Sous Chef
WOODBRIDGE
Friday, 08 May 2026
The Sous Chef is a pivotal role within our kitchen, assisting the Dining Director in managing all aspects of food production and kitchen operations. This role involves overseeing the preparation and presentation of high-quality dishes, supervising and training kitchen staff, and ensuring that all culinary operations run smoothly and efficiently. The ideal candidate will have a passion for culinary excellence, strong leadership skills, and the ability to thrive in a dynamic, fast-paced environment. Key Responsibilities: Culinary Excellence: Prepare and oversee the preparation of high-quality, innovative dishes that adhere to cost-effective practices and corporate guidelines. Collaborate with the Executive Chef to develop and update menus based on seasonal ingredients, market trends, and customer feedback. Operational Support: Assist the Executive Chef in planning and executing daily kitchen operations. Assist in all aspects of kitchen management including planning, ordering, inventory control, and food preparation. Cost Management: Contribute to the development and implementation of cost control measures, monitoring expenditures to align with budgetary constraints. Team Supervision: Conduct regular inspections to ensure kitchen cleanliness, organization, and meets sanitation standards while supervising and guiding kitchen staff. Employee Development: Inspire, train, and mentor back-of-house employees to enhance performance and achieve operational objectives. Additional Duties: Perform other related responsibilities as assigned to support the culinary team and operational goals. Qualifications: Education: Bachelor’s Degree in Culinary Arts, Food Service Technology/ Management, or a related field; or Associate’s Degree in Culinary Arts with advanced specialized training.
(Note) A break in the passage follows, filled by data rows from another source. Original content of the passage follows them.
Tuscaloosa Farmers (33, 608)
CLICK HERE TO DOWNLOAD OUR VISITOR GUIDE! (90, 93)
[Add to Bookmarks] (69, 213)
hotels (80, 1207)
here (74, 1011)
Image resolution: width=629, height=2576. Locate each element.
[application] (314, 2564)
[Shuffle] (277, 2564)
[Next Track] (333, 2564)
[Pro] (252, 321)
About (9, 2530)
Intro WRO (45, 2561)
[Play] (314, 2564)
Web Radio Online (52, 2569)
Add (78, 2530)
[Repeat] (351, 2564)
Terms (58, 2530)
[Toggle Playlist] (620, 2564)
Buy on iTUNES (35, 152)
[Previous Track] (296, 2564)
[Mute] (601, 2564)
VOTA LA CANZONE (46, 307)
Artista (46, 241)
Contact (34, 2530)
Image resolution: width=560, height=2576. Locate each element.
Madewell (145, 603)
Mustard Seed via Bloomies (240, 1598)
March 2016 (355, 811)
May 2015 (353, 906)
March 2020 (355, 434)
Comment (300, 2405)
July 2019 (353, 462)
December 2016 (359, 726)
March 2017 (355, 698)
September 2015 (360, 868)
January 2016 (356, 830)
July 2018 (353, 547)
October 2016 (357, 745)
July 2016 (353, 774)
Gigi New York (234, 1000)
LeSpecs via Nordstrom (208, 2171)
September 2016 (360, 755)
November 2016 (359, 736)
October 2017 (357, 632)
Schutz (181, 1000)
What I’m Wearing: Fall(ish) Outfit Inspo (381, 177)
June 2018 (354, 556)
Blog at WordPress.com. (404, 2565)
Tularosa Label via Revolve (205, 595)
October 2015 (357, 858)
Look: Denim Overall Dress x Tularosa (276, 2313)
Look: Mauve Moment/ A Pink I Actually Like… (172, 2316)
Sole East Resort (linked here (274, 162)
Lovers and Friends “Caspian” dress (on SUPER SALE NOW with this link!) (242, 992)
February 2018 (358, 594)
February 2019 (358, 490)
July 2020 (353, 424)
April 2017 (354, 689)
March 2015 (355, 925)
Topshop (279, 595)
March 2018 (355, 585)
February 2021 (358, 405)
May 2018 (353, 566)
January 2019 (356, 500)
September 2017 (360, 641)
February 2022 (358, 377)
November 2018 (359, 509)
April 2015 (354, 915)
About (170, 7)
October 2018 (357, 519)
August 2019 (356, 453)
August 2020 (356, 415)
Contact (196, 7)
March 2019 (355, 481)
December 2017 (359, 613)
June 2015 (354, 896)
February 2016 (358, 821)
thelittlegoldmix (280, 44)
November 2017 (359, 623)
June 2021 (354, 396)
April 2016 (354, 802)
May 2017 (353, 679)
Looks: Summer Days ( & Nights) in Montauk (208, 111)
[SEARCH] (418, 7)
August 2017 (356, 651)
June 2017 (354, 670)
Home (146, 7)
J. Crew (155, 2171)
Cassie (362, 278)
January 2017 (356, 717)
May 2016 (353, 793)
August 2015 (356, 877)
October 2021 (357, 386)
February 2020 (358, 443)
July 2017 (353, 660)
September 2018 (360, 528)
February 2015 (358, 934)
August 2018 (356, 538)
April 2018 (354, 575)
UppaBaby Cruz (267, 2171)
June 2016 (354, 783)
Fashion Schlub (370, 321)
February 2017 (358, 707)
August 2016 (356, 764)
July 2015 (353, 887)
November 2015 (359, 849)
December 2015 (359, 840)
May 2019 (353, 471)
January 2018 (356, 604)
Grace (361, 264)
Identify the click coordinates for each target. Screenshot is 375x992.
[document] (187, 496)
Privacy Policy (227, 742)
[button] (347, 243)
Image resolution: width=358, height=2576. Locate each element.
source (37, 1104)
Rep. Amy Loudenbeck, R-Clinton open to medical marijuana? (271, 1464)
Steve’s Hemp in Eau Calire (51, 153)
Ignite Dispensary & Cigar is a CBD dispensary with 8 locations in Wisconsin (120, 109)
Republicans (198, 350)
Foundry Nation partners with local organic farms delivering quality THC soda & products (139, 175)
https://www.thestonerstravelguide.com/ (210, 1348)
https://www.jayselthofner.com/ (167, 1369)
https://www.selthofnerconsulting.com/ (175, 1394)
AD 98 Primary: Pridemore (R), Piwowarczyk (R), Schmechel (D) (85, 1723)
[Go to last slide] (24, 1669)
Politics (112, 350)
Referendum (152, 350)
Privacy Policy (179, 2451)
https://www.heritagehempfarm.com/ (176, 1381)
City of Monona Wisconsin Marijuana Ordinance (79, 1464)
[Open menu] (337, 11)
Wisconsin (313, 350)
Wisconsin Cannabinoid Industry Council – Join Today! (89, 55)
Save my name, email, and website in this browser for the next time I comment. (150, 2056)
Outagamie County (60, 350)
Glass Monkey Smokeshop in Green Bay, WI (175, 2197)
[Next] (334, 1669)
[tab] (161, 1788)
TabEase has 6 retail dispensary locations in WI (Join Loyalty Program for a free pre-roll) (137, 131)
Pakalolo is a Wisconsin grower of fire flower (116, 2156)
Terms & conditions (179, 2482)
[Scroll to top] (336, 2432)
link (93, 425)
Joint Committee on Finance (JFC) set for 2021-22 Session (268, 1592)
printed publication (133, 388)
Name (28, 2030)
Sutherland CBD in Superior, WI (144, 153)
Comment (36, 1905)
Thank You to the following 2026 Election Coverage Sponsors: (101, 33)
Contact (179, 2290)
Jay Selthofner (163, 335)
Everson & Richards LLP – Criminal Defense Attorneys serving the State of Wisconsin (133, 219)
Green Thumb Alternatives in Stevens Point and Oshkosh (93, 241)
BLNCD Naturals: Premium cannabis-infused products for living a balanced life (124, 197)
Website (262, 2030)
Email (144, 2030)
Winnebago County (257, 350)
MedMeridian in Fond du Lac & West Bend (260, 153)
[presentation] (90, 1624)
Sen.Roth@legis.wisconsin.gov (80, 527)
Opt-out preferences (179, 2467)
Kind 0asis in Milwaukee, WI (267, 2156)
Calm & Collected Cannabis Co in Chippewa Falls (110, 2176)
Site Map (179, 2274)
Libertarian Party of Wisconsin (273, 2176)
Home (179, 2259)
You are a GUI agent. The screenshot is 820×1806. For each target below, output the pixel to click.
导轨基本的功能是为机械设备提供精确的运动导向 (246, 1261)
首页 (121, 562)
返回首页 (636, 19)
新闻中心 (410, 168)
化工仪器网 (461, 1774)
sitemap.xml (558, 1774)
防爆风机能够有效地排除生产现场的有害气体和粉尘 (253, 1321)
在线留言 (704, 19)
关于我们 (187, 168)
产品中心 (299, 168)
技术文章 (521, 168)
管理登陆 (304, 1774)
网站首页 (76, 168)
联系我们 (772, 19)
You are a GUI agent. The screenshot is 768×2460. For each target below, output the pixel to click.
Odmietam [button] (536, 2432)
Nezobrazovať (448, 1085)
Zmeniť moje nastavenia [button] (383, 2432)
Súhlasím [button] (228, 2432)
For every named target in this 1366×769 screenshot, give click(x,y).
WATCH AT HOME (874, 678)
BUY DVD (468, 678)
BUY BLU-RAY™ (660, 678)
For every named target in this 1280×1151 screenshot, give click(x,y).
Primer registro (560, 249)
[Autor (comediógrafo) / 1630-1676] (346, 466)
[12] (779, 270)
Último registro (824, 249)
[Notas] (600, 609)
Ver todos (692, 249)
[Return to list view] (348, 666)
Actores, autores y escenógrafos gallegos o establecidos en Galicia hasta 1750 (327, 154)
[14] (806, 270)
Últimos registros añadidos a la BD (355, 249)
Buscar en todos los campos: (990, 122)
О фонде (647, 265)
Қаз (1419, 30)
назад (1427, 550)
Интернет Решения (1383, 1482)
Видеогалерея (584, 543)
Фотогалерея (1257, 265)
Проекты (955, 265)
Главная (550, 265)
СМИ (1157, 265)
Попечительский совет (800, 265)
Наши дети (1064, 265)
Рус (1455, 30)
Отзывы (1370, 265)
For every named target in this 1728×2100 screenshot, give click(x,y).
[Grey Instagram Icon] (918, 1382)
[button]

Experience: 3-5 years of progressive culinary experience with a proven track record in various kitchen positions and stations. Skills: Demonstrated ability to think quickly, adapt, and create exceptional dishes under pressure. Proficient in food cost management, product quality assessment, and kitchen operations. Technical Proficiency: Competent in using Microsoft Office Suite (Word, Excel, PowerPoint), Outlook, and Internet applications. Communication: Excellent interpersonal, customer service, and written/verbal communication skills.